The prior art Grint patent disclosed the use of methotrexate to treat inflammatory autoimmune diseases (among other ailments), teaching that the methotrexate is present “from about 0.1 to about 40 mg/ml of carrier” and that subcutaneous injection is a suitable route of administration. Despite the express teachings of both subcutaneous administration and methotrexate concentrations that overlap with the claimed range, the PTAB found Grint insufficient to invalidate the claimed invention. It held that the Petitioner was required to demonstrate that the portion of Grint’s disclosed methotrexate concentration range that overlapped with the claimed range would have been understood by those of ordinary skill in the art to be applicable to subcutaneous administration in particular.
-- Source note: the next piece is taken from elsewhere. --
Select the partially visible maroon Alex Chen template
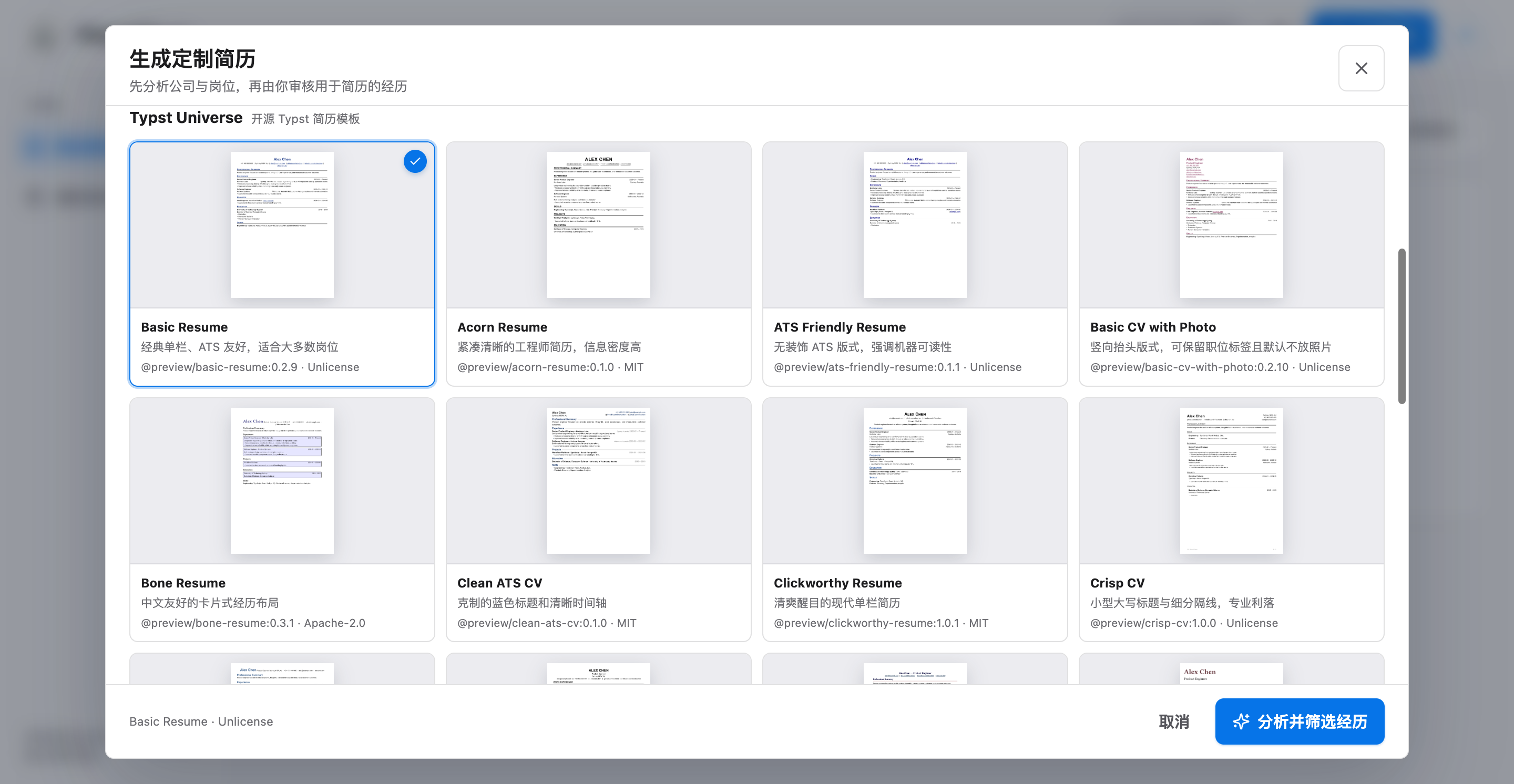Image resolution: width=1514 pixels, height=784 pixels. tap(1231, 669)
It rejected the Petitioner’s expert’s testimony that skilled artisans would have envisaged subcutaneously administering 35 mg/ml of methotrexate by preparing a 35 mg dose (which was within the “preferred” dosage range) using a 1 ml solution common for such injections, which he opined was consistent with Grint’s teaching that the formulation should be “compounded for convenient and effective administration in effective amounts.” The PTAB credited, instead, the Patent Owner’s expert’s testimony (among other things) that Grint disclosed at least eighteen different modes of parenteral administration, that it was known that different modes of administration have different concentration limits, and that Grint did not correlate any particular concentration with any particular mode of administration.
For similar reasons, the PTAB also rejected the Petitioner’s arguments based on Wyeth’s 2004 label for Methotrexate Sodium, which disclosed 20 mg and 1 gram vials of lyophilized methotrexate for injection in treating various conditions, including juvenile rheumatoid arthritis. The Wyeth label teaches that the 20 mg vial should be reconstituted to a concentration no greater than 25 mg/ml, but that the 1 gram vial is to be reconstituted to a concentration of 50 mg/ml. Although one of the two vial products is to be reconstituted to a methotrexate concentration within the range claimed in the patent, the PTAB held that the Wyeth label did not anticipate the claimed invention or render it obvious because Petitioner failed to establish a link between the label’s disclosure of subcutaneously administering methotrexate to treat inflammatory autoimmune disease and its disclosure of the 1 gram vial in particular, and thereby failed to demonstrate that a person of ordinary skill in the art would have envisioned performing the claimed method based on that label.
Key Takeaways
Koios Pharmaceuticals provides practical instruction to pharmaceutical companies as to the types of proofs they will need to adduce in defending the validity of their method of treatment patents against prior art references that disclose treatment regimens using ranges for the active ingredient and/or excipients that overlap with those claimed in the patent. Thoughtful practitioners can use that instruction during patent prosecution and subsequent enforcement proceedings and IPRs to guide their thinking from the outset of the matter, so that they can muster the expert evidence needed to sustain their validity arguments.